In the passage on semantic analysis detection points, what message is returned when a variable declared with const is reassigned?

● Given passage
..............................
Semantic Analysis Detection Points

The main tasks of semantic analysis include the following:

  1. const_assign

    Example:

    ts
    export function logConstVariableReassignError() {
      return {
        code: CONST_REASSIGN,
        message: 'Cannot reassign a variable declared with `const`'
      };
    }
    ts
    // case
    const x = 1;
    x = 'string';
    
    // implementation
    export default class AssignmentExpression extends NodeBase {
      initialise(): void {
        super.initialise();
        if (this.left instanceof Identifier) {
          const variable = this.scope.variables.get(this.left.name);
          if (variable?.kind === 'const') {
            this.scope.context.error(
              logConstVariableReassignError(),
              this.left.start
            );
          }
        }
        this.left.setAssignedValue(this.right);
      }
    }
  2. duplicate_bindings

    ts
    export function logRedeclarationError(name: string): RollupLog {
      return {
        code: REDECLARATION_ERROR,
        message: `Identifier "${name}" has already been declared`
      };
    }
    ts
    // case
    import { x } from './b';
    const x = 1;
    
    // case2
    import { x } from './b';
    import { x } from './b';
    
    // implementation
    export default class Module {
      private addImport(node: ImportDeclaration): void {
        const source = node.source.value;
        this.addSource(source, node);
    
        for (const specifier of node.specifiers) {
          const localName = specifier.local.name;
          if (
            this.scope.variables.has(localName) ||
            this.importDescriptions.has(localName)
          ) {
            this.error(
              logRedeclarationError(localName),
              specifier.local.start
            );
          }
    
          const name =
            specifier instanceof ImportDefaultSpecifier
              ? 'default'
              : specifier instanceof ImportNamespaceSpecifier
                ? '*'
                : specifier.imported instanceof Identifier
                  ? specifier.imported.name
                  : specifier.imported.value;
          this.importDescriptions.set(localName, {
            module: null as never, // filled in later
            name,
            source,
            start: specifier.start
          });
        }
      }
    }
    ts
    // case
    {
      const a = 1;
      const a = 1;
    }
    
    // implementation
    export default class BlockScope extends ChildScope {
      addDeclaration(
        identifier: Identifier,
        context: AstContext,
        init: ExpressionEntity,
        destructuredInitPath: ObjectPath,
        kind: VariableKind
      ): LocalVariable {
        if (kind === 'var') {
          const name = identifier.name;
          const existingVariable =
            this.hoistedVariables?.get(name) ||
            (this.variables.get(name) as LocalVariable | undefined);
          if (existingVariable) {
            if (
              existingVariable.kind === 'var' ||
              (kind === 'var' && existingVariable.kind === 'parameter')
            ) {
              existingVariable.addDeclaration(identifier, init);
              return existingVariable;
            }
            return context.error(
              logRedeclarationError(name),
              identifier.start
            );
          }
          const declaredVariable = this.parent.addDeclaration(
            identifier,
            context,
            init,
            destructuredInitPath,
            kind
          );
          // Necessary to make sure the init is deoptimized for conditional declarations.
..............................
● Supplied information

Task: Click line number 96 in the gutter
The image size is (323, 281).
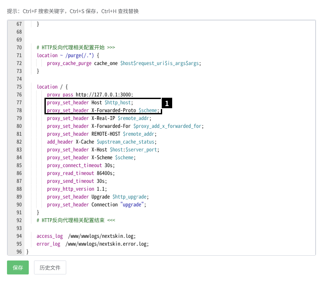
..............................
● Reply
Cannot reassign a variable declared with `const`